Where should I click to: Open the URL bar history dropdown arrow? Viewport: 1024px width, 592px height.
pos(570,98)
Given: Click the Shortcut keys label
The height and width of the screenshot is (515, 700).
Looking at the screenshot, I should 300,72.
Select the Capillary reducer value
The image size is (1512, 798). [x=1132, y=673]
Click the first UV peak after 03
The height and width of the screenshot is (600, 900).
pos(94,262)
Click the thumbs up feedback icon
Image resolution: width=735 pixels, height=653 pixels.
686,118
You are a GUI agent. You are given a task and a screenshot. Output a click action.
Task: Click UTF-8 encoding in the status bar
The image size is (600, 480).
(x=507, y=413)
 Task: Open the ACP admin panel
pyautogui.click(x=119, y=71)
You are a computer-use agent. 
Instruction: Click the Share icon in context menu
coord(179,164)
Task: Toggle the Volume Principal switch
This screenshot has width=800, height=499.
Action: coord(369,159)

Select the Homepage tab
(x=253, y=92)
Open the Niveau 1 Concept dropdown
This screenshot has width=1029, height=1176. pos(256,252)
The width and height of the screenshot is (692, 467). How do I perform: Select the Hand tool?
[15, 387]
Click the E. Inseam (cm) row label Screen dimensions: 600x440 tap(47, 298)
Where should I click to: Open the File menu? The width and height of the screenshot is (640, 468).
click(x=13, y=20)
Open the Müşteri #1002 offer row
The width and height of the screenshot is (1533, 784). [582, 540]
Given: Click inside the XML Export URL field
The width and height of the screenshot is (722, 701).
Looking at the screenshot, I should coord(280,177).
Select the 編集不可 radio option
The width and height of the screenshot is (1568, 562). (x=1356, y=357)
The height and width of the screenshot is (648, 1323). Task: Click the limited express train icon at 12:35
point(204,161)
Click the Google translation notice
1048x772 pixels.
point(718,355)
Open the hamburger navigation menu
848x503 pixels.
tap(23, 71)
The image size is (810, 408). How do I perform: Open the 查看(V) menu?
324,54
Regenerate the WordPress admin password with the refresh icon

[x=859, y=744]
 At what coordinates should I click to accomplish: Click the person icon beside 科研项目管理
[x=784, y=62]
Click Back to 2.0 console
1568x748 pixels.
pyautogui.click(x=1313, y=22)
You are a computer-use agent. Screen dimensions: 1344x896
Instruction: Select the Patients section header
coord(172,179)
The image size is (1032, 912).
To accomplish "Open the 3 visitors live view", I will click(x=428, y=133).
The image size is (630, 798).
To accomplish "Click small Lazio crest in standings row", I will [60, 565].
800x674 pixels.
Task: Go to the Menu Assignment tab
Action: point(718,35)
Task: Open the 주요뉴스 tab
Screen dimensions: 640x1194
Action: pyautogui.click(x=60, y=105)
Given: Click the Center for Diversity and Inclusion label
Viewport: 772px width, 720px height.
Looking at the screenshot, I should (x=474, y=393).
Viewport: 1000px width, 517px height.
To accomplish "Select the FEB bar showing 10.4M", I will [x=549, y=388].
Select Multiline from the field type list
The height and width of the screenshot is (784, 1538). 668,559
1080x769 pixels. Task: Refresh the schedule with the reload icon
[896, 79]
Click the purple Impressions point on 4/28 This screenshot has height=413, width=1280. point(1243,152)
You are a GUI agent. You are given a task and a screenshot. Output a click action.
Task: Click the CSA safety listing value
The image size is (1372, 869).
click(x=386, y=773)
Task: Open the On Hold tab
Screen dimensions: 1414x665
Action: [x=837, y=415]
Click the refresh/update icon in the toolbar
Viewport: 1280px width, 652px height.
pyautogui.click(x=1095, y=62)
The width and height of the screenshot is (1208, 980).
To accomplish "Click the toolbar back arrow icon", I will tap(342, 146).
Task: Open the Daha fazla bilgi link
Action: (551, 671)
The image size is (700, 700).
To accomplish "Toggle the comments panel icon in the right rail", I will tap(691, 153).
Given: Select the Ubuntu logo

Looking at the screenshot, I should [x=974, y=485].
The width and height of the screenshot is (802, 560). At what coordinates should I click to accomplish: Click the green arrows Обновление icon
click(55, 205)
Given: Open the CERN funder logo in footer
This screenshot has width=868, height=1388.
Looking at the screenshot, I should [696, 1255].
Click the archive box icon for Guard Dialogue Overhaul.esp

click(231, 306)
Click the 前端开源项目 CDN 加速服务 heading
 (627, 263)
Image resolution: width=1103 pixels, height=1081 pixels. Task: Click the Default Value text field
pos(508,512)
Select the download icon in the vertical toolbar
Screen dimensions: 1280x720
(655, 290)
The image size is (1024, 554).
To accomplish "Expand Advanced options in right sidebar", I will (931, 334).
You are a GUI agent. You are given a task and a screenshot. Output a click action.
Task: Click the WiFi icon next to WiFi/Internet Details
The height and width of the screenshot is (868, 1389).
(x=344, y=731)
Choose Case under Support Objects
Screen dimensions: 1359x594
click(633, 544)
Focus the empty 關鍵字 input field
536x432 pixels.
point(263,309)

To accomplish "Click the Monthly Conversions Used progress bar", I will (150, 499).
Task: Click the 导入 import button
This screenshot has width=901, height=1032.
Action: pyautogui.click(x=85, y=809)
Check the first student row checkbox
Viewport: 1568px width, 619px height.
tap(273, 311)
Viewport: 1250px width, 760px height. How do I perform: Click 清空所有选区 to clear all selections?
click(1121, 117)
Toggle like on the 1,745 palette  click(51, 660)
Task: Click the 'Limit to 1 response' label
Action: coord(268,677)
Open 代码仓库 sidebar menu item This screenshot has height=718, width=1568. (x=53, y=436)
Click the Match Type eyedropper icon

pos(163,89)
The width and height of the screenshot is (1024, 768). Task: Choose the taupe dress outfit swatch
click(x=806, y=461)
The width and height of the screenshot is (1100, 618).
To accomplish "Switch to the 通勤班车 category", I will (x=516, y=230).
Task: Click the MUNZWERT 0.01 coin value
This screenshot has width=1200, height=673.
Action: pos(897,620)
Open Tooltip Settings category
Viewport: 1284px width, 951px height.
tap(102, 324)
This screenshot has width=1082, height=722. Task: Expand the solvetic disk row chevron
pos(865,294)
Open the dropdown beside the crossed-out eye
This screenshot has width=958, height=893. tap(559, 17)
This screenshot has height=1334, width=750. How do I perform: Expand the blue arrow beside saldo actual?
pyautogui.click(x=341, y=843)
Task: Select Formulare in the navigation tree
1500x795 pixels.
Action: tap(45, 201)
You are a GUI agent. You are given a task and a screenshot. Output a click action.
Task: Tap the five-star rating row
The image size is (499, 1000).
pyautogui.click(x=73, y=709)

==================================================

**REQUIRED ACTION**
When you answer, retype all of the material exactly as it appears above.

**SOLVED EXERCISE**
Where should I click to: Open the URL bar history dropdown arrow? Viewport: 1024px width, 592px height.
pos(570,98)
Given: Click the Shortcut keys label
The height and width of the screenshot is (515, 700).
Looking at the screenshot, I should 300,72.
Select the Capillary reducer value
The image size is (1512, 798). [x=1132, y=673]
Click the first UV peak after 03
The height and width of the screenshot is (600, 900).
pos(94,262)
Click the thumbs up feedback icon
Image resolution: width=735 pixels, height=653 pixels.
686,118
You are a GUI agent. You are given a task and a screenshot. Output a click action.
Task: Click UTF-8 encoding in the status bar
The image size is (600, 480).
(x=507, y=413)
 Task: Open the ACP admin panel
pyautogui.click(x=119, y=71)
You are a computer-use agent. 
Instruction: Click the Share icon in context menu
coord(179,164)
Task: Toggle the Volume Principal switch
This screenshot has width=800, height=499.
Action: coord(369,159)

Select the Homepage tab
(x=253, y=92)
Open the Niveau 1 Concept dropdown
This screenshot has width=1029, height=1176. pos(256,252)
The width and height of the screenshot is (692, 467). How do I perform: Select the Hand tool?
[15, 387]
Click the E. Inseam (cm) row label Screen dimensions: 600x440 tap(47, 298)
Where should I click to: Open the File menu? The width and height of the screenshot is (640, 468).
click(x=13, y=20)
Open the Müşteri #1002 offer row
The width and height of the screenshot is (1533, 784). [582, 540]
Given: Click inside the XML Export URL field
The width and height of the screenshot is (722, 701).
Looking at the screenshot, I should coord(280,177).
Select the 編集不可 radio option
The width and height of the screenshot is (1568, 562). (x=1356, y=357)
The height and width of the screenshot is (648, 1323). Task: Click the limited express train icon at 12:35
point(204,161)
Click the Google translation notice
1048x772 pixels.
point(718,355)
Open the hamburger navigation menu
848x503 pixels.
tap(23, 71)
The image size is (810, 408). How do I perform: Open the 查看(V) menu?
324,54
Regenerate the WordPress admin password with the refresh icon

[x=859, y=744]
 At what coordinates should I click to accomplish: Click the person icon beside 科研项目管理
[x=784, y=62]
Click Back to 2.0 console
1568x748 pixels.
pyautogui.click(x=1313, y=22)
You are a computer-use agent. Screen dimensions: 1344x896
Instruction: Select the Patients section header
coord(172,179)
The image size is (1032, 912).
To accomplish "Open the 3 visitors live view", I will click(x=428, y=133).
The image size is (630, 798).
To accomplish "Click small Lazio crest in standings row", I will [60, 565].
800x674 pixels.
Task: Go to the Menu Assignment tab
Action: point(718,35)
Task: Open the 주요뉴스 tab
Screen dimensions: 640x1194
Action: pyautogui.click(x=60, y=105)
Given: Click the Center for Diversity and Inclusion label
Viewport: 772px width, 720px height.
Looking at the screenshot, I should (x=474, y=393).
Viewport: 1000px width, 517px height.
To accomplish "Select the FEB bar showing 10.4M", I will [x=549, y=388].
Select Multiline from the field type list
The height and width of the screenshot is (784, 1538). 668,559
1080x769 pixels. Task: Refresh the schedule with the reload icon
[896, 79]
Click the purple Impressions point on 4/28 This screenshot has height=413, width=1280. point(1243,152)
You are a GUI agent. You are given a task and a screenshot. Output a click action.
Task: Click the CSA safety listing value
The image size is (1372, 869).
click(x=386, y=773)
Task: Open the On Hold tab
Screen dimensions: 1414x665
Action: [x=837, y=415]
Click the refresh/update icon in the toolbar
Viewport: 1280px width, 652px height.
pyautogui.click(x=1095, y=62)
The width and height of the screenshot is (1208, 980).
To accomplish "Click the toolbar back arrow icon", I will tap(342, 146).
Task: Open the Daha fazla bilgi link
Action: (551, 671)
The image size is (700, 700).
To accomplish "Toggle the comments panel icon in the right rail", I will tap(691, 153).
Given: Select the Ubuntu logo

Looking at the screenshot, I should [x=974, y=485].
The width and height of the screenshot is (802, 560). At what coordinates should I click to accomplish: Click the green arrows Обновление icon
click(55, 205)
Given: Open the CERN funder logo in footer
This screenshot has width=868, height=1388.
Looking at the screenshot, I should [696, 1255].
Click the archive box icon for Guard Dialogue Overhaul.esp

click(231, 306)
Click the 前端开源项目 CDN 加速服务 heading
 (627, 263)
Image resolution: width=1103 pixels, height=1081 pixels. Task: Click the Default Value text field
pos(508,512)
Select the download icon in the vertical toolbar
Screen dimensions: 1280x720
(655, 290)
The image size is (1024, 554).
To accomplish "Expand Advanced options in right sidebar", I will (931, 334).
You are a GUI agent. You are given a task and a screenshot. Output a click action.
Task: Click the WiFi icon next to WiFi/Internet Details
The height and width of the screenshot is (868, 1389).
(x=344, y=731)
Choose Case under Support Objects
Screen dimensions: 1359x594
click(633, 544)
Focus the empty 關鍵字 input field
536x432 pixels.
point(263,309)

To accomplish "Click the Monthly Conversions Used progress bar", I will (150, 499).
Task: Click the 导入 import button
This screenshot has width=901, height=1032.
Action: pyautogui.click(x=85, y=809)
Check the first student row checkbox
Viewport: 1568px width, 619px height.
tap(273, 311)
Viewport: 1250px width, 760px height. How do I perform: Click 清空所有选区 to clear all selections?
click(1121, 117)
Toggle like on the 1,745 palette  click(51, 660)
Task: Click the 'Limit to 1 response' label
Action: coord(268,677)
Open 代码仓库 sidebar menu item This screenshot has height=718, width=1568. (x=53, y=436)
Click the Match Type eyedropper icon

pos(163,89)
The width and height of the screenshot is (1024, 768). Task: Choose the taupe dress outfit swatch
click(x=806, y=461)
The width and height of the screenshot is (1100, 618).
To accomplish "Switch to the 通勤班车 category", I will (x=516, y=230).
Task: Click the MUNZWERT 0.01 coin value
This screenshot has width=1200, height=673.
Action: pos(897,620)
Open Tooltip Settings category
Viewport: 1284px width, 951px height.
tap(102, 324)
This screenshot has width=1082, height=722. Task: Expand the solvetic disk row chevron
pos(865,294)
Open the dropdown beside the crossed-out eye
This screenshot has width=958, height=893. tap(559, 17)
This screenshot has height=1334, width=750. How do I perform: Expand the blue arrow beside saldo actual?
pyautogui.click(x=341, y=843)
Task: Select Formulare in the navigation tree
1500x795 pixels.
Action: tap(45, 201)
You are a GUI agent. You are given a task and a screenshot. Output a click action.
Task: Tap the five-star rating row
The image size is (499, 1000).
pyautogui.click(x=73, y=709)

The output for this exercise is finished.